Ask HN: solving mobile app discoverability - a major opportunity? - hoodoof

Mobile app discoverability is a major problem - application developers find it hard to become visible to end consumers. This leads to problems where a small number of more visible publishers get the lions share of the revenue http://www.forbes.com/sites/chuckjones/2012/12/06/top-25-developers-receive-half-of-app-store-revenue/<p>Is there a major opportunity in solving this problem?<p>Put another way, are we at AltaVista level of search engine for apps, but no one has yet come up with the Google of mobile app discoverability?
======
mchannon
Have read that every community, be it foodies, or science fiction fans, or
horror film buffs, has two components- the casual, who tend to have a very low
depth of awareness about the content of the field and make up the majority of
the people involved in it, and the hardcore- who've seen everything, can tell
you all about it, and make a tiny minority of the community.

It's these hardcore users that form the gatekeepers to the mainstream- not
only will they be the first to try products, but they will also be far more
harsh and negative to mediocre products than a typical user would be. (It's
kinda comforting that the people who know everything about something I get
excited about aren't keeping the best stuff to themselves and leaving me with
the dregs, but rather the reverse). What these gatekeepers look for isn't
usually all that different from what casual users look for- quality is
quality.

The winner-take-all distribution can be really daunting, but when you consider
how long each of these apps on top have been in existence at all (maybe a few
years for most), then you realize that it's not so much luck that makes these
top apps so much more successful than average, but that their content is just
that much better from a market perspective.

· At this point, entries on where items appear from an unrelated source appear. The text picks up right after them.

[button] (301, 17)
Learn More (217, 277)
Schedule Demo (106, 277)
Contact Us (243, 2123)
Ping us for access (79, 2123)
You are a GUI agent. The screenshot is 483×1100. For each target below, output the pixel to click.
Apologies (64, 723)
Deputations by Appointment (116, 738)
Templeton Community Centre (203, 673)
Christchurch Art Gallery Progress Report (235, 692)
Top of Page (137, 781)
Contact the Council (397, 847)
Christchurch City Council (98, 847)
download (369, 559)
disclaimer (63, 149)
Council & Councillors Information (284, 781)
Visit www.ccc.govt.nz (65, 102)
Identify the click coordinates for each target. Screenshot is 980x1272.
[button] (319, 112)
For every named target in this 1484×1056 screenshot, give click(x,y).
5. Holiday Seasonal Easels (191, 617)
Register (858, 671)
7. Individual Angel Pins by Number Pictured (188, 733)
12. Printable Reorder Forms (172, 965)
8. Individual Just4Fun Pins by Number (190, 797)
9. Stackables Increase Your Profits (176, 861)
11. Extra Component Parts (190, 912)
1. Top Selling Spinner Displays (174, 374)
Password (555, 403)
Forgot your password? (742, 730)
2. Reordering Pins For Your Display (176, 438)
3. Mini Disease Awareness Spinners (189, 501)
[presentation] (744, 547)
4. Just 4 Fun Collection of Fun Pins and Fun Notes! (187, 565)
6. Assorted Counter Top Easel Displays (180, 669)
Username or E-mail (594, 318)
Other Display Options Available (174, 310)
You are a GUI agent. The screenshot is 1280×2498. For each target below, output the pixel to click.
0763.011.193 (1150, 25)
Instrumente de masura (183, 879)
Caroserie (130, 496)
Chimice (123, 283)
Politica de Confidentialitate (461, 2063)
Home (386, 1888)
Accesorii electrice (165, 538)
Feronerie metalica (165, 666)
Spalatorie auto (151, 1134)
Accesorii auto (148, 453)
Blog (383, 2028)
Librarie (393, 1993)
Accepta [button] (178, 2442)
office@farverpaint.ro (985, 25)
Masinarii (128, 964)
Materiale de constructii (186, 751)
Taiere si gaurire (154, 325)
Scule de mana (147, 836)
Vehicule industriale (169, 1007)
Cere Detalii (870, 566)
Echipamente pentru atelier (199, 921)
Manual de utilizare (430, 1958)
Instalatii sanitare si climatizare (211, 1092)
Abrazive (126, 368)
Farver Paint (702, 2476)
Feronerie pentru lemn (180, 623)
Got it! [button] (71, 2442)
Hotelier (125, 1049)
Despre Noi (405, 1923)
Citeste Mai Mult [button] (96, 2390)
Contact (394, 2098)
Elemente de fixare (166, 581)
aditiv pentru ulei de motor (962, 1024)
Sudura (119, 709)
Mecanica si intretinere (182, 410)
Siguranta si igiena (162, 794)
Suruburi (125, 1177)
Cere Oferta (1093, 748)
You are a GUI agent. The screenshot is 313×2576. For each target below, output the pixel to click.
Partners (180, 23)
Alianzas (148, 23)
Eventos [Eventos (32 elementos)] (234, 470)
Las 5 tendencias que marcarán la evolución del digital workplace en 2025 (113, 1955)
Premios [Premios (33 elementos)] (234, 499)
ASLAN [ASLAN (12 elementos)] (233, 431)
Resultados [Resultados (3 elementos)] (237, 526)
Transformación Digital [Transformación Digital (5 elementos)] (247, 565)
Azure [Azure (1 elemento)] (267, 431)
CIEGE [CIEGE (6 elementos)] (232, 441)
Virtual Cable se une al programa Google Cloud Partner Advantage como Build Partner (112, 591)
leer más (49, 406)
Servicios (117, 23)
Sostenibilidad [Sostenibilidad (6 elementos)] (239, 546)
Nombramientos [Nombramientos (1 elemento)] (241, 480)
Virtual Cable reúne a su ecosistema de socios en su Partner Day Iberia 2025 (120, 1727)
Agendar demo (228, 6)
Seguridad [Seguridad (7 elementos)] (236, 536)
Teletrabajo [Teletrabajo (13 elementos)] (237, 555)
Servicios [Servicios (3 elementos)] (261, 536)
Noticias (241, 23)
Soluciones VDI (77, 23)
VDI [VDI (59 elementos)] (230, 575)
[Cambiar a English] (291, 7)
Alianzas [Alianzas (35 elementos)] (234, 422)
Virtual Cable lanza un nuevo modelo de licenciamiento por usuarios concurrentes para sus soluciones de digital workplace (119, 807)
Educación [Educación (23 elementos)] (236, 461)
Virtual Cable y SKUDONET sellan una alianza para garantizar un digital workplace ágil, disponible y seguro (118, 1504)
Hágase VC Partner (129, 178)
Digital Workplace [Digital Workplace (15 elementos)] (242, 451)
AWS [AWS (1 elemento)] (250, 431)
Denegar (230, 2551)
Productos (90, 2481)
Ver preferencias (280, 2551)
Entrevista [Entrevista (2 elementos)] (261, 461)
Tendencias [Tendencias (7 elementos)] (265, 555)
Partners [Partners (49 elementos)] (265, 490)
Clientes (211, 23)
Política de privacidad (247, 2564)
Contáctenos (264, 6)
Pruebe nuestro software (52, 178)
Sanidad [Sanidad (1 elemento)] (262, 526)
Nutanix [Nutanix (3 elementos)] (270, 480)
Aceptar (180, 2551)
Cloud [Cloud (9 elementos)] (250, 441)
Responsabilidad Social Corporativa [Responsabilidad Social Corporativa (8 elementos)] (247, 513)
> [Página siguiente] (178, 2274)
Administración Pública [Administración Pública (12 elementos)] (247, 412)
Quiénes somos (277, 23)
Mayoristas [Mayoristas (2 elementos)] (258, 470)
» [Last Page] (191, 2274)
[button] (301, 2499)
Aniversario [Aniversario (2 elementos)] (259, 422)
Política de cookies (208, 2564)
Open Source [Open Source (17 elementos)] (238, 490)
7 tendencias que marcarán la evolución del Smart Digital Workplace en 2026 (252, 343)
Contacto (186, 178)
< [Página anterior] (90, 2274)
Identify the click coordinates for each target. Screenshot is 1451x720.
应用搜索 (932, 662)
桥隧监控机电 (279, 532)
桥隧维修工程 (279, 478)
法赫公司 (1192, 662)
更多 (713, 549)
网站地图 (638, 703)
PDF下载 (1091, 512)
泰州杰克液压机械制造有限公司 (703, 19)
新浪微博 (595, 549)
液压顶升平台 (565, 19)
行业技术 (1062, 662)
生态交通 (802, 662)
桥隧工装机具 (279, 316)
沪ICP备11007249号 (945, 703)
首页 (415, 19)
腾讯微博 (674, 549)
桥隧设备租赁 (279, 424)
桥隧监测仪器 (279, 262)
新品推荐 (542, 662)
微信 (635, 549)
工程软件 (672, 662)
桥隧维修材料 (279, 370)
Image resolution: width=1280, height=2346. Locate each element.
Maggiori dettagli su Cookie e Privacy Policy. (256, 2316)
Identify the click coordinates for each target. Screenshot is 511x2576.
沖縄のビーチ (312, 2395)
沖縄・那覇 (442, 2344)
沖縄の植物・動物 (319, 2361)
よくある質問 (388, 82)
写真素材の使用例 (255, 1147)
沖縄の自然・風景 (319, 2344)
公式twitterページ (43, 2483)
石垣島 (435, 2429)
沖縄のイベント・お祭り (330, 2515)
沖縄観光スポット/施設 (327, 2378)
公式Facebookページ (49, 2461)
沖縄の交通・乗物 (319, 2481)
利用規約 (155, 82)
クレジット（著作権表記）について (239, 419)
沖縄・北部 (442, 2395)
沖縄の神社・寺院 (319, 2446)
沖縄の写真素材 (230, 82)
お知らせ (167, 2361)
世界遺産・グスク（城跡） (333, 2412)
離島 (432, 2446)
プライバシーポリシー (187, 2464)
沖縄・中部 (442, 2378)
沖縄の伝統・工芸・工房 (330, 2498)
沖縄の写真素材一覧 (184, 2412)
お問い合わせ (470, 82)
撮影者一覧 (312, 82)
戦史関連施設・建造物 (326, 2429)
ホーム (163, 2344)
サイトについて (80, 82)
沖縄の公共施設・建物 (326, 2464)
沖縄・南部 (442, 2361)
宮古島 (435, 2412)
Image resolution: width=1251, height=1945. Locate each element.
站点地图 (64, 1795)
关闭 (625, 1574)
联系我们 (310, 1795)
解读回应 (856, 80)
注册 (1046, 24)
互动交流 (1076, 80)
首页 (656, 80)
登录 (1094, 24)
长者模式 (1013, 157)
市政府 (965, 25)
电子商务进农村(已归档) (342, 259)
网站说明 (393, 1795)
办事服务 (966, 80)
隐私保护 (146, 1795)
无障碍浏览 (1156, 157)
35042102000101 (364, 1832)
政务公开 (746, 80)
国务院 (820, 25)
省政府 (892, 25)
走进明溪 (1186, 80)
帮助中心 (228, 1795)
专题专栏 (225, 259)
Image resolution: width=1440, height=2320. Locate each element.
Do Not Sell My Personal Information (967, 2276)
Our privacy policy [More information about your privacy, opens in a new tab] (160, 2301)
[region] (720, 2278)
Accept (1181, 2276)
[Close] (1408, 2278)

The lesson here is, make a good enough product (something the market REALLY
wants even if no one realizes it yet), and the market will promote you
naturally. Some sort of "ASEO", if it's even possible, won't make a fart app
into #3 on the app store.

------
ig1
I think the fundamental question you have to ask isn't whether app developers
find it hard to be visible to consumer, but rather are consumers finding it
hard to discover apps that they want ?

What apps do you love using now that were hard to discover ? - if there aren't
any then maybe the market for app discovery doesn't exist.

------
bernatfp
It depends on the platform. For instance, Apple policies don't make this
business attractive because it brings lots of limitations. But with Android I
don't see why you couldn't improve this space. I know some companies that are
doing research in this field, trying to tie geolocation and ML with app
reviews and recommendations.

Another idea that comes to my mind (haven't seen this yet) is to set up some
sort of monthly payment subscription that would get bundles of apps at a much
lower price. If I was a mobile developer with an app with few downloads but
potentially good, I would sell my app at a wholesale quantity for much a lower
price in order to gain exposure.

------
kevinyun
There's definitely a lot of room for improvement in this market. If you've
been keeping up with current mobile statistics (which you obviously have),
you'd consistently be seeing how the app markets are shifted way off to one
small corner. I'm positive that solid product design and build are huge
factors, but there are apps out there that don't get enough credit they
deserve. Unfortunately, I feel that this problem relates to the world in
general as well. Not everyone who is doing interesting and disruptive things
will get all of the attention that they deserve.